Back-EMF
The EMF induced in an inductor or motor winding that opposes the change in current or rotation driving it. In a DC motor at steady state, back-EMF roughly equals the supply voltage minus the resistive drop.
Definition
Back-EMF is the induced EMF that acts against whatever is driving a current or motion. In an inductor, the back-EMF is −L dI/dt: turn up the current and the coil pushes back with a voltage opposing the increase. In a DC motor, the back-EMF has a second origin: as the rotor spins, its armature windings sweep through the stator field, and the resulting motional EMF (kω, where ω is angular velocity and k is a motor-constant) subtracts from the applied supply voltage.
In steady-state motor operation, back-EMF is what limits the current. The armature current obeys I = (V_supply − k ω)/R_arm, where R_arm is the armature resistance (typically small). When the motor spins freely at its no-load speed, kω approaches V_supply and the current drops nearly to zero. When a mechanical load slows the motor down, ω decreases, kω decreases, and the current rises to supply the required torque. If the motor stalls entirely (ω = 0), the back-EMF vanishes and the armature current shoots up to V_supply/R_arm — stall current can be ten or twenty times the running current, which is why motors need overload protection and soft-start circuitry.
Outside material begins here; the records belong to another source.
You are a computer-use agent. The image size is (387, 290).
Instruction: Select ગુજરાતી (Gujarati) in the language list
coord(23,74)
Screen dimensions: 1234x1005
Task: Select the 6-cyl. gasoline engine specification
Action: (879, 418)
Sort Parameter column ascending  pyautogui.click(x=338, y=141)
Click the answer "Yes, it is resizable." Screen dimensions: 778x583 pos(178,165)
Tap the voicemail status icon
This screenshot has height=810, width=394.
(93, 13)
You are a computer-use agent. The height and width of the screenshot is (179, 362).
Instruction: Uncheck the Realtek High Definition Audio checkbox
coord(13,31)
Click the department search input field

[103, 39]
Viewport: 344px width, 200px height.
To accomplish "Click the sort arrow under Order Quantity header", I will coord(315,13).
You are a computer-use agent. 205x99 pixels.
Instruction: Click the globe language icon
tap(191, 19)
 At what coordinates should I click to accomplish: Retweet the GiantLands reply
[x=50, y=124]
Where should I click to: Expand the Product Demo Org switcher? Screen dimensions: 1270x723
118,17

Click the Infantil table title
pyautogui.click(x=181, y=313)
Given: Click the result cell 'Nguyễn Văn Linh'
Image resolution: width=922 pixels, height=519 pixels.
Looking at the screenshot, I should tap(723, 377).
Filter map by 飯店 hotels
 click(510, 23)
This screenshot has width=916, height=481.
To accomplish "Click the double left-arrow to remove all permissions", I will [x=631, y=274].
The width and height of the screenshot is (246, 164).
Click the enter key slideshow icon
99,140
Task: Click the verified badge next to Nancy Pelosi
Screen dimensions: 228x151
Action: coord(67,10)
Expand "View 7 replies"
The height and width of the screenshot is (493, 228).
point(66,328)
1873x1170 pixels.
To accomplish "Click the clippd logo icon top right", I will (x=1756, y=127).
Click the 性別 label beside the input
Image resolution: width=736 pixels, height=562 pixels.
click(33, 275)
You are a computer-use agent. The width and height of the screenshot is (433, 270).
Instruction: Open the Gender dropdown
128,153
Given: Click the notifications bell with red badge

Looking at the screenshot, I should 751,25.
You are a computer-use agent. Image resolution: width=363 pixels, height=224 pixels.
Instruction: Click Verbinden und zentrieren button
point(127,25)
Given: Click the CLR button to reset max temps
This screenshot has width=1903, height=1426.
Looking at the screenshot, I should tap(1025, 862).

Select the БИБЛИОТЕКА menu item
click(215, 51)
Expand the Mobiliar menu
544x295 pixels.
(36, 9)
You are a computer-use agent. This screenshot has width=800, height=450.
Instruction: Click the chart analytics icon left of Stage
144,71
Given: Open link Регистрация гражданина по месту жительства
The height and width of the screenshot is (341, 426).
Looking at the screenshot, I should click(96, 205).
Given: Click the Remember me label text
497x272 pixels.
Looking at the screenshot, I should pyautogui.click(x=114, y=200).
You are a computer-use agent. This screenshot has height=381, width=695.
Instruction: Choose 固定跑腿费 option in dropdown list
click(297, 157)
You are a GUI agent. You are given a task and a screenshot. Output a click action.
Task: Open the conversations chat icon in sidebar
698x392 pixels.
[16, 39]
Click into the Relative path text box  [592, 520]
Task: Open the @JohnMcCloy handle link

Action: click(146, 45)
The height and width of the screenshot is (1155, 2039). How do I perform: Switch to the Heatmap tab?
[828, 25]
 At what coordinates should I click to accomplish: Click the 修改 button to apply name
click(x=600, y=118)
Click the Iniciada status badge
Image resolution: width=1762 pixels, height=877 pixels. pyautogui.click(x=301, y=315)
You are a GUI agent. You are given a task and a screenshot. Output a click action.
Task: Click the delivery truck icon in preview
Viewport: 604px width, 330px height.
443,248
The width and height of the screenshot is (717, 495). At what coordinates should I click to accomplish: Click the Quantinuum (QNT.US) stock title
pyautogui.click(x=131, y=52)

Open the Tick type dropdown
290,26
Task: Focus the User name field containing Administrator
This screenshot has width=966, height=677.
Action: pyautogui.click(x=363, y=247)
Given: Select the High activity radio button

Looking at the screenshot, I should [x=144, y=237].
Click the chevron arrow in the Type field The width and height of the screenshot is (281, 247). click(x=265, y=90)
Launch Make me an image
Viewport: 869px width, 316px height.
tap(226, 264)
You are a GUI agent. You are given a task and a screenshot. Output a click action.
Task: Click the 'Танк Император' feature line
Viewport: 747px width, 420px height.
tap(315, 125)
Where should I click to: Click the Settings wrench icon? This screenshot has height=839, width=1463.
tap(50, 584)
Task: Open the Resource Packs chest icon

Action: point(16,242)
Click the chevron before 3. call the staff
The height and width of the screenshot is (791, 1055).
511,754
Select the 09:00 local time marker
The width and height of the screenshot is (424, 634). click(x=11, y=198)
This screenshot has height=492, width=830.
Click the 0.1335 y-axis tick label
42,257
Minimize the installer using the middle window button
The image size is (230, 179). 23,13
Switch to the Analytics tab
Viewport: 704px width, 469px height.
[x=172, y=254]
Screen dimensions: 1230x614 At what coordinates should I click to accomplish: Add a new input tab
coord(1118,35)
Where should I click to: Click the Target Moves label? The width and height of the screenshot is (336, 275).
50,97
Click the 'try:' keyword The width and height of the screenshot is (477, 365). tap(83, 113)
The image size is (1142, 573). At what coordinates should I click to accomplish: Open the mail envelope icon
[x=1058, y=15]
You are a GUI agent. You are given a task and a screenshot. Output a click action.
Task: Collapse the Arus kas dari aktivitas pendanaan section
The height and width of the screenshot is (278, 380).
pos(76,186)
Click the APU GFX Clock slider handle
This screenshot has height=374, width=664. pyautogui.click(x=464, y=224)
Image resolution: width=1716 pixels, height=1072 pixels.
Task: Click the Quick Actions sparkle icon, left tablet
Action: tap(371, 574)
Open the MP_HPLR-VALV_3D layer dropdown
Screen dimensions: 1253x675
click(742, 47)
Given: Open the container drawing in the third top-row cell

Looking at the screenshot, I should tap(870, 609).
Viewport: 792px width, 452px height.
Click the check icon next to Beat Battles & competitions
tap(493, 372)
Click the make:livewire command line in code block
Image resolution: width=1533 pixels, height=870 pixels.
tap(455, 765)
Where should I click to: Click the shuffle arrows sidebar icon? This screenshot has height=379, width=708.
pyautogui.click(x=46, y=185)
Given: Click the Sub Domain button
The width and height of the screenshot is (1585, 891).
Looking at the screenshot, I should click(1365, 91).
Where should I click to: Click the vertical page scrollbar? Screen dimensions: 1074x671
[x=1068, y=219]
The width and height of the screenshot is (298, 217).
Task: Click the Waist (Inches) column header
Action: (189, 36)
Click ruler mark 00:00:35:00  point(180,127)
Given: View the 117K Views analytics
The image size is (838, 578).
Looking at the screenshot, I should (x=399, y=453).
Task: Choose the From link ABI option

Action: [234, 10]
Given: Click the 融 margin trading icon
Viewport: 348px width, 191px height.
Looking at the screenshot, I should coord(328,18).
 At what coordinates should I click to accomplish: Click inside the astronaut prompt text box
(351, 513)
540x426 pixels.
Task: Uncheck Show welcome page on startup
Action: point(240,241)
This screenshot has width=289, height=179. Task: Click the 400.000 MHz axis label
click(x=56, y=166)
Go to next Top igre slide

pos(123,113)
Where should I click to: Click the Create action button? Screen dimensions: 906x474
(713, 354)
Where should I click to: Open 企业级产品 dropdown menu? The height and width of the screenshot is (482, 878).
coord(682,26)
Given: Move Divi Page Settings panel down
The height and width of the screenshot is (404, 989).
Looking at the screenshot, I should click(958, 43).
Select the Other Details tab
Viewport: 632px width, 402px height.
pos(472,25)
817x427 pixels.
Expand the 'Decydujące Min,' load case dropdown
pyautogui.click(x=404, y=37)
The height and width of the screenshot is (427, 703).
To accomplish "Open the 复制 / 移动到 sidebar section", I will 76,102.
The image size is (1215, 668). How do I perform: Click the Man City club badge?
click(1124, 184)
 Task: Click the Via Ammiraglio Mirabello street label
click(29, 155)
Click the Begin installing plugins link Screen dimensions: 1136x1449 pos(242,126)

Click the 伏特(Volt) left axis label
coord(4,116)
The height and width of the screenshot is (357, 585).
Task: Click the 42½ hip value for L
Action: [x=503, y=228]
Back-EMF is also a useful sensor. Brushless DC motors without shaft encoders often infer rotor position by watching the back-EMF waveform on the unenergised phase, a technique called sensorless control. The same principle underlies regenerative braking in electric vehicles: at high speed the motor's back-EMF exceeds the battery voltage, and the current flow reverses — the motor becomes a generator, returning mechanical kinetic energy to the battery. Every practical motor or generator design has back-EMF management at its core, and every textbook treatment of DC machines routes through the single equation V_supply = I R_arm + k ω.